= Petunjuk Tugas =
a - Ubah bagian artikel tentang tradisi menulis prasasti di Bali mulai dari "Pekerjaan yang sangat langka, termasuk" sampai dengan "tahun yang silam." dengan mengganti "daun lontar" menjadi "lembar lontar", lalu tuliskan kembali bagian tersebut.
b - Lanjutkan artikel tentang tradisi menulis prasasti di Bali setelah kalimat terakhirnya.

Menulis prasasti di atas lempengan tembaga, perunggu, perak dan emas dengan menggunakan pengrupak, sejenis pisau berukuran kecil itu memerlukan ketekunan, kesabaran dan keahlian tersendiri, karena tidak semua orang Bali sanggup melakoni pekerjaan yang sangat rumit itu.
Pekerjaan yang sangat langka, termasuk menulis dan menggambar di atas daun lontar menggunakan pisau yang runcing pada bagian ujungnya hingga sekrang masih lestari di Bali yang diwarisi dari satu generasi ke generasi berikutnya.
Padahal tradisi menulis menggunakan pisau itu berasal dari India 3.000 tahun yang lalu di negara asalnya kini sudah punah, tutur Guru Besar Fakultas Sastra Universitas Udayana Prof Dr I Gusti Made Sutjaja.
Tradisi menulis aksara hanacara atau carakan pada daun lontar yang telah diproses maupun menulis prasasti yang disakralkan di Bali hingga sekarang tetap lestari yang diperkirakan awalnya berasal dari India ribuan tahun yang silam.
Di antara ratusan penulis dan melukis di atas daun lontar, salah seorang di antaranya I Wayan Tusan (65), pria kelahiran Banjar Tinggah, Dusun Pande Sari, Kecamatan Bebandem, Kabupaten Karangasem, daerah ujung timur Pulau Bali.
Ayah empat putra dan dua putri itu menekuni bidang sastra daerah yang berawal dari menulis di atas daun lontar sejak tahun 1979.
Ia mengaku awalnya menulis huruf Bali berbahasa Jawa kuno di atas daun lontar cukup sulit dan berat, namun lama kelamaan akhirnya pintar dan piawai, kemudian beralih menulis prasasti di atas lempengan tembaga, perak, perunggu dan emas.
Meskipun pekerjaan itu cukup berat dan rumit, terpaksa dicobanya untuk memenuhi permintaan warga masyarakat tempatnya bermukim. Prasasti hasil kreativitas pria yang berpenampilan sederhana itu selanjutnya dikeramatkan oleh warga masyarakat melalui proses ritual keagamaan dan disimpan di Pura, tempat suci umat Hindu.
Sebuah prasasti berukuran 50 kali 30 sentimeter yang terbuat dari bahan tergolong keras itu dikerjakan sedikitnya selama enam bulan secara terus menerus seperti halnya prasasti di Pura Batur Kintamani, kabupaten Bangli.
Demikian pula prasasti Pura Purancak di kabupaten Jembrana, daerah ujung barat Pulau Bali, Pura Kawi di Ubud, kabupaten Gianyar, Pura Pande Kamasan di kabupaten Klungkung dan Pura Penataran Pande di Besakih kabupaten Karangasem.
Disiapkan Warga
Seluruh keperluan bahan untuk penulisan prasasti mulai dari lempengan tembaga, perak, perunggu dan emas sampai sarana ritual keagamaan disiapkan oleh warga yang memesannya.

= Data Hasil Ekstraksi =
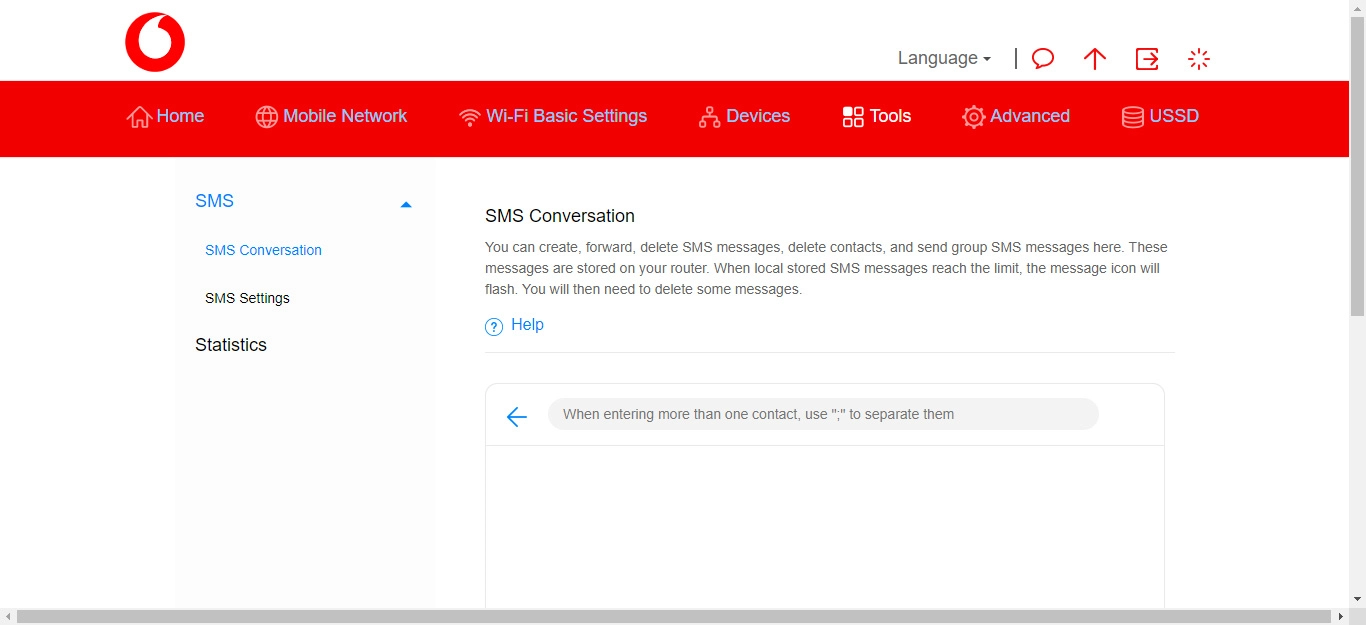Click the contact entry input field
Image resolution: width=1366 pixels, height=625 pixels.
coord(822,413)
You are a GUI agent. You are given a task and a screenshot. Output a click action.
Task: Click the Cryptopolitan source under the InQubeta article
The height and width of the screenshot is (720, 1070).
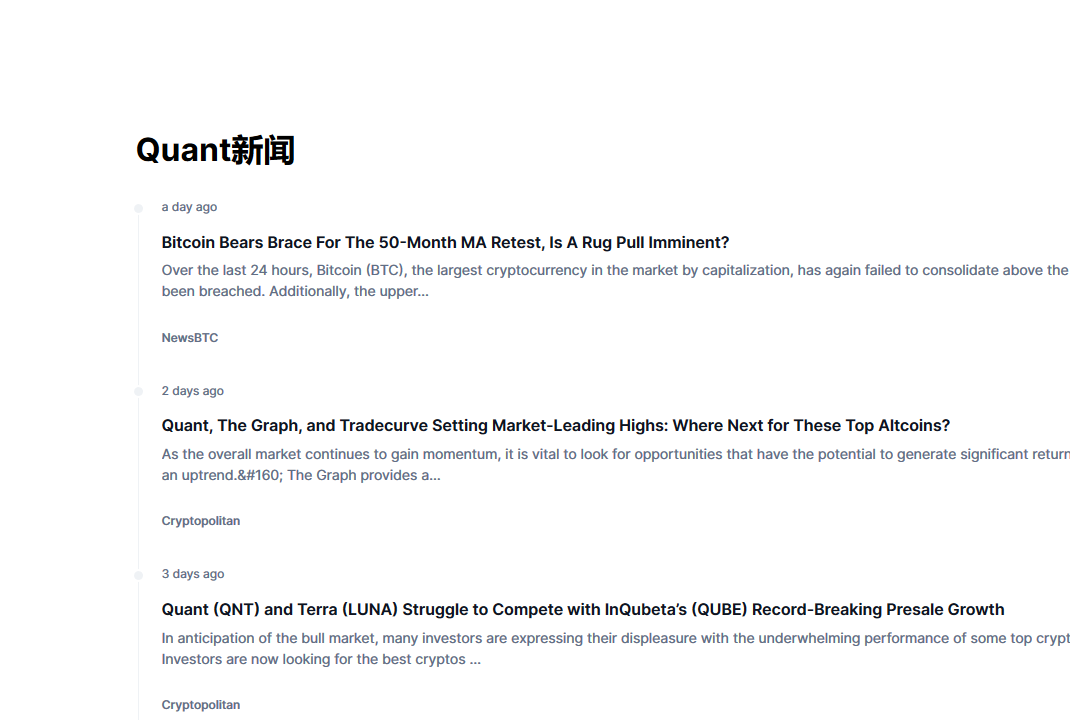[201, 705]
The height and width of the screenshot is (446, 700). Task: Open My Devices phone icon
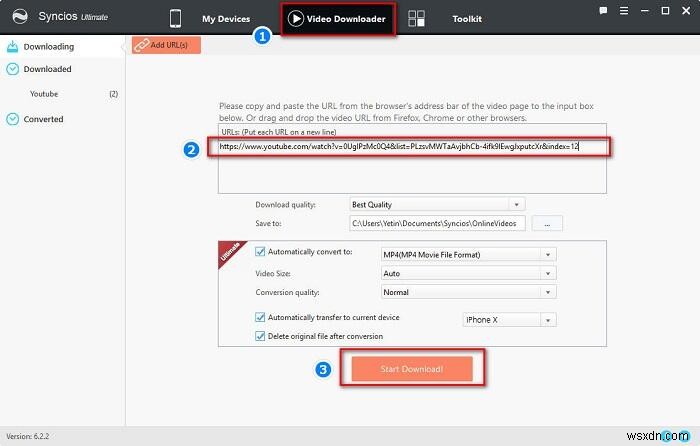[x=175, y=19]
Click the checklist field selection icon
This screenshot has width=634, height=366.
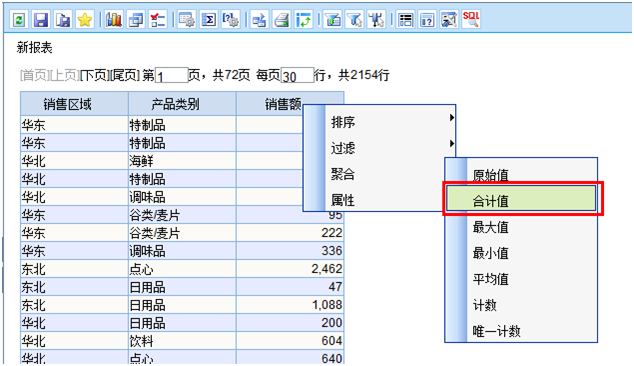[x=158, y=19]
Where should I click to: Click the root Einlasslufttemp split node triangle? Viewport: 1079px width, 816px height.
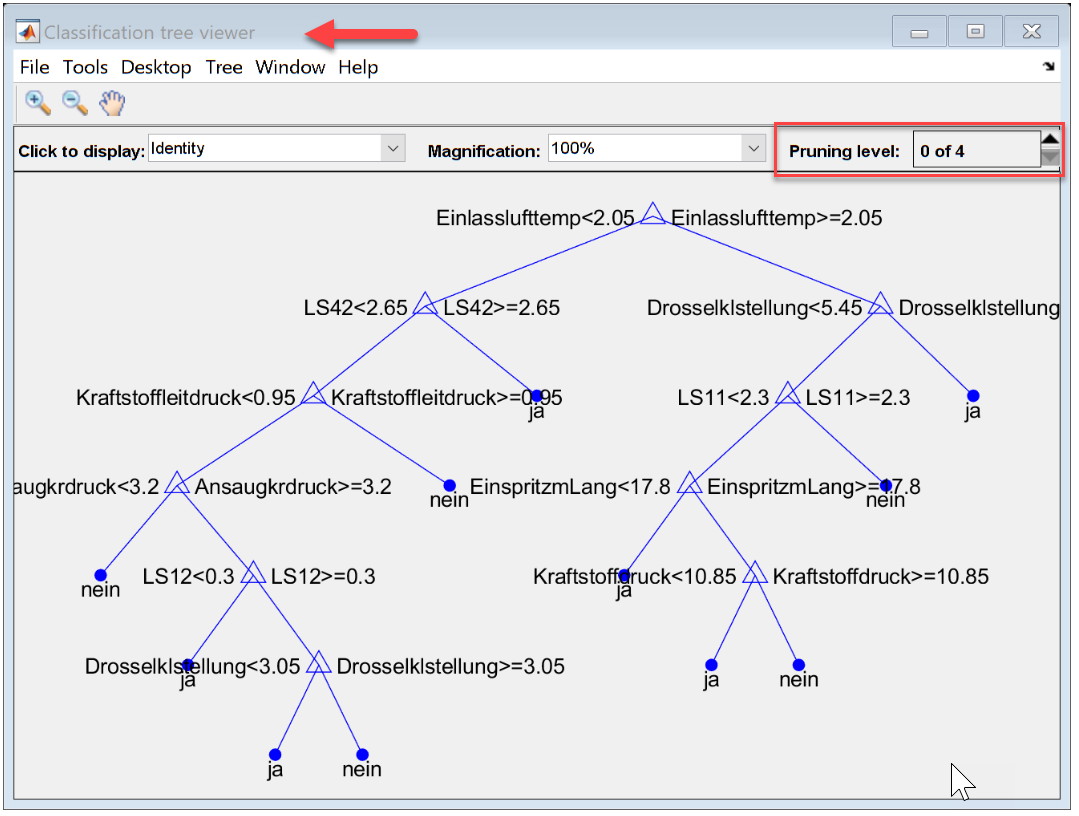(x=653, y=214)
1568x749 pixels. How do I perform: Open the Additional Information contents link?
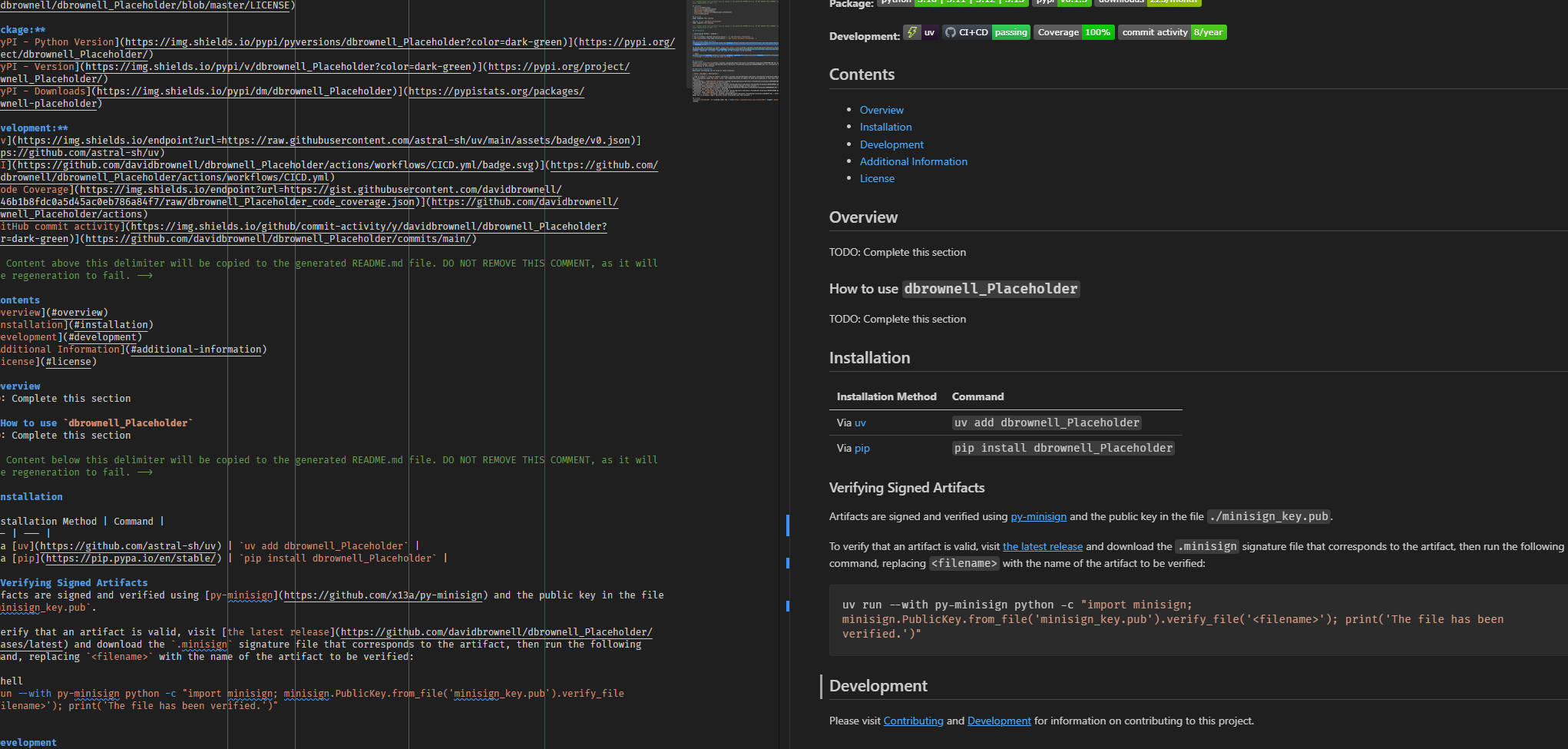(x=914, y=161)
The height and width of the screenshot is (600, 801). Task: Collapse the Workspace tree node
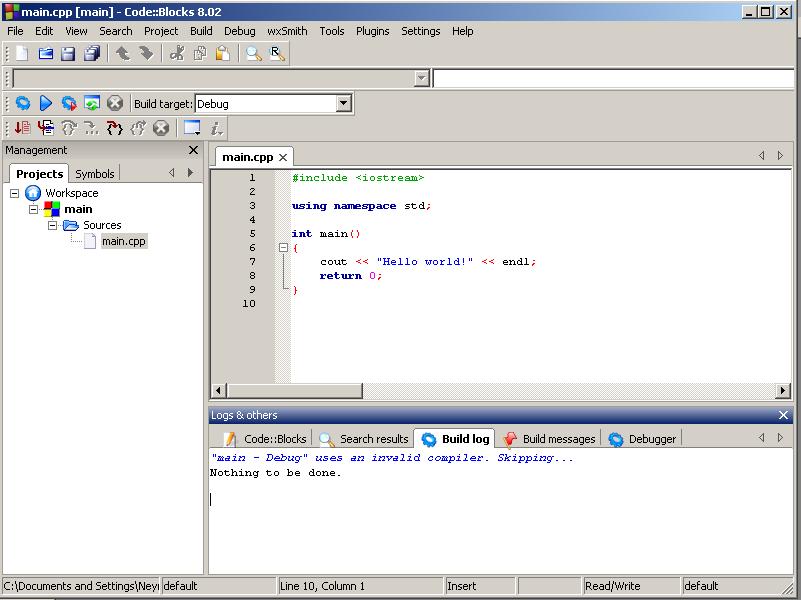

= Hasil per Tugas =
a -
Pekerjaan yang sangat langka, termasuk menulis dan menggambar di atas lembar lontar menggunakan pisau yang runcing pada bagian ujungnya hingga sekrang masih lestari di Bali yang diwarisi dari satu generasi ke generasi berikutnya.
Padahal tradisi menulis menggunakan pisau itu berasal dari India 3.000 tahun yang lalu di negara asalnya kini sudah punah, tutur Guru Besar Fakultas Sastra Universitas Udayana Prof Dr I Gusti Made Sutjaja.
Tradisi menulis aksara hanacara atau carakan pada lembar lontar yang telah diproses maupun menulis prasasti yang disakralkan di Bali hingga sekarang tetap lestari yang diperkirakan awalnya berasal dari India ribuan tahun yang silam.

b -
Menulis prasasti tidak hanya meniru dari prasasti yang sudah ada, akibat hurufnya sudah kabur atau rusak sehingga tidak bisa dibaca, namun sering kali menyusun sendiri redaksionalnya sesuai permintaan masyarakat setempat.
Penulisan itu sering kali dilakukan langsung di Pura, di mana prasasti itu akan "disungsung" dikerjakan berbulan-bulan lamanya. Selama proses pengerjaan warga masyarakat ikut menjaganya baik siang maupun malam.
I Wayan Tusan mengaku tidak pernah menentukan ongkos yang harus dibayar warga masyarakat untuk menyelesaikan penggarapan sebuah prasasti.
Walaupun tidak pernah menentukan tarif, masyarakat umumnya sadar dan menghargai karya seni dan jerih payah. Penghargaan itu tidak mesti dengan uang, bisa ditunjukan dengan cara kekerabatan atau sekedar membawa kebutuhan pokok sehari-hari.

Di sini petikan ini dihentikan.